Tinder is a location-based dating app that allows users to like (swipe right) or dislike (swipe left) other users based on their profiles. Tinder “matches” are generated when users indicate a mutual interest in each other. Since its launch in 2012, Tinder has generated 1.6 billion swipes per day and more than 1 million dates per week across 196 countries.
For the uninitiated, it seems like the express purpose of Tinder is to quickly and efficiently find an easy hookup or one-night stand. But since its founding, the app has evolved and expanded to become more than just a hookup app. Depending on what you’re looking for, you can harness all of Tinder’s potential for meeting relationship partners, casual hookups, new friends, a group to hit the town with, and everything in between.
- 5 dating apps for queer women without any of the bulls**t
- The best dating apps for every type of relationship
- A beginner’s guide to sexting
- 15 facts you should probably know about revenge porn
How does Tinder work?
The concept of Tinder is simple: It’s about safely indicating mutual interest before users can contact each other. If both users swipe right on each other, they are able to message through the app. In a 2014 interview with GQ, Tinder’s founders explained that this double opt-in system alleviates the stress of approaching someone cold. “I noticed that no matter who you are, you feel more comfortable approaching somebody if you know they want you to approach them,” founder Sean Rad told GQ.
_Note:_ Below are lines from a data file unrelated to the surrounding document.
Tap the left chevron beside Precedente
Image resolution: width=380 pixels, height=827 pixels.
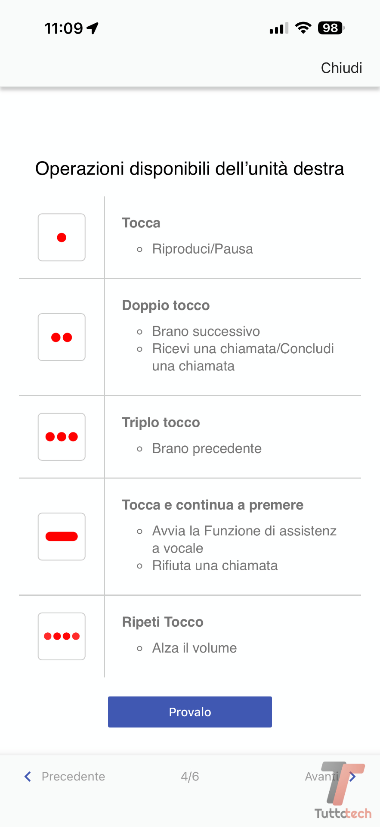pos(28,777)
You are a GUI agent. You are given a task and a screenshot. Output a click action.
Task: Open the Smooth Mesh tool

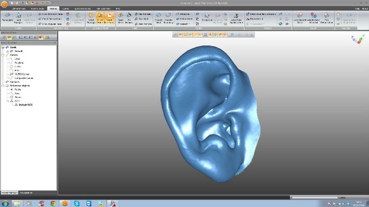159,18
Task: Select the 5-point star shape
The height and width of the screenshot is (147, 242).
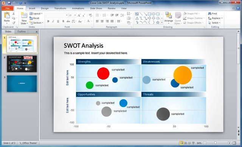Action: tap(158, 23)
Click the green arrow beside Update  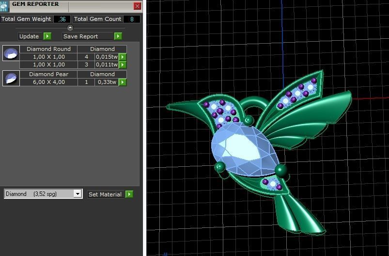click(x=47, y=36)
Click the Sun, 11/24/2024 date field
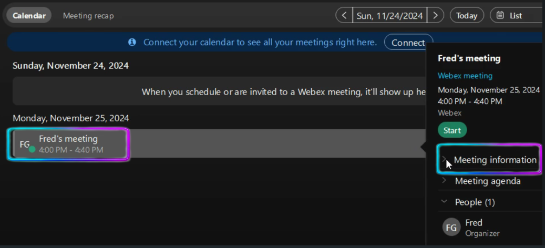This screenshot has width=545, height=248. click(x=389, y=15)
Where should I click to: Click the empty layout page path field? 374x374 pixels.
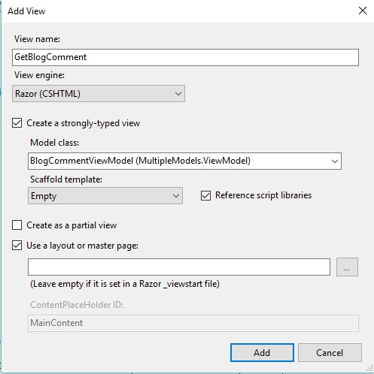click(179, 267)
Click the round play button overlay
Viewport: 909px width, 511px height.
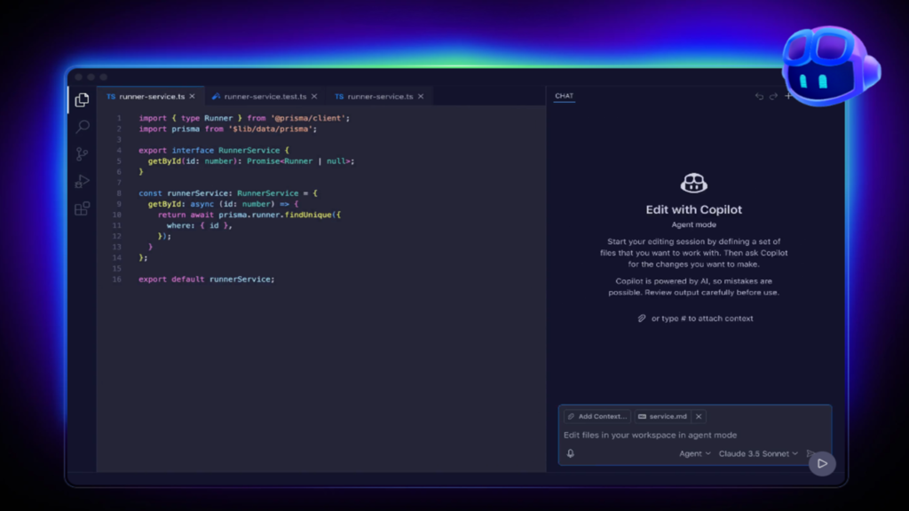click(x=822, y=463)
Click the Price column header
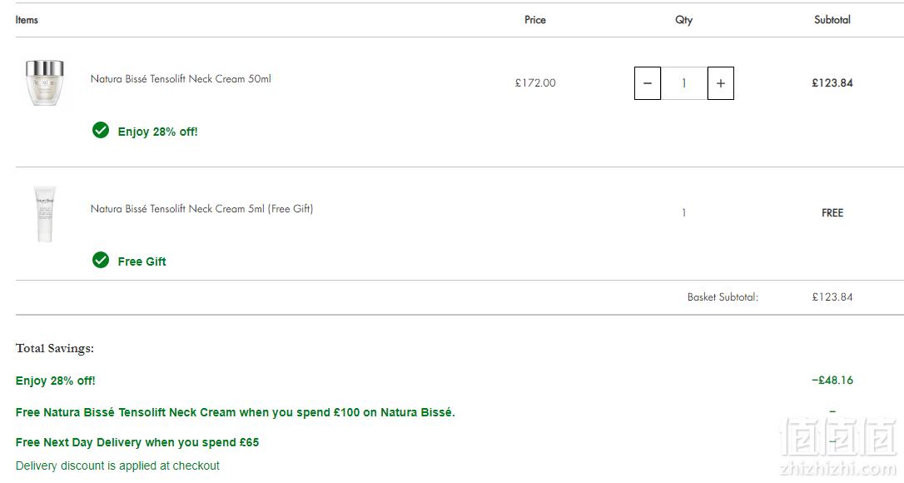This screenshot has height=483, width=904. [535, 20]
Once you’ve racked up a few matches by swiping, you can chat with them via Tinder’s messaging interface, which allows you to send text, GIFs, and links. While other dating apps allow users to send photos (presumably of faces, things, and potentially other body parts), Tinder has not employed this feature for very legitimate safety reasons.
On an app that removes IRL interaction from the equation, your opening line is everything. Thankfully, the internet is a treasure trove of brilliant introduction ideas like Reddit’s Tinder openers.
Before you start sending clever one-liners, however, it’s up to you to create the perfect profile.
Crafting your Tinder profile
There’s a subtle art to crafting your Tinder profile, and it’s as much about eye-catching presentation as it is about providing straightforward information. Racking up those right swipes is easy once you’ve learned that a good Tinder profile is a balancing act.
Think of your profile in several components. It’s all about a bio that captures your personality (without giving too much away) and photos that show off your best qualities. If you struggle to decide which of your photos have the best chance, you can turn on Tinder’s Smart Photos feature while editing your profile. It will automatically reorder your photos so that you’re always putting your best face forward.
What do Super Likes mean?
Each day, you’re given one “Super Like” that you can send to whomever you desire. To Super Like someone’s profile, tap the blue star in the center of the screen rather than swiping left or right. Honestly, the only major advantage of Super Liking another user is that they can see that you’ve given them the coveted blue star. They already know that you’re interested before they decide to swipe left or right.
For a price, you can upgrade your Tinder profile to Tinder Plus or Tinder Gold, both of which mean you get bonus Super Likes every day.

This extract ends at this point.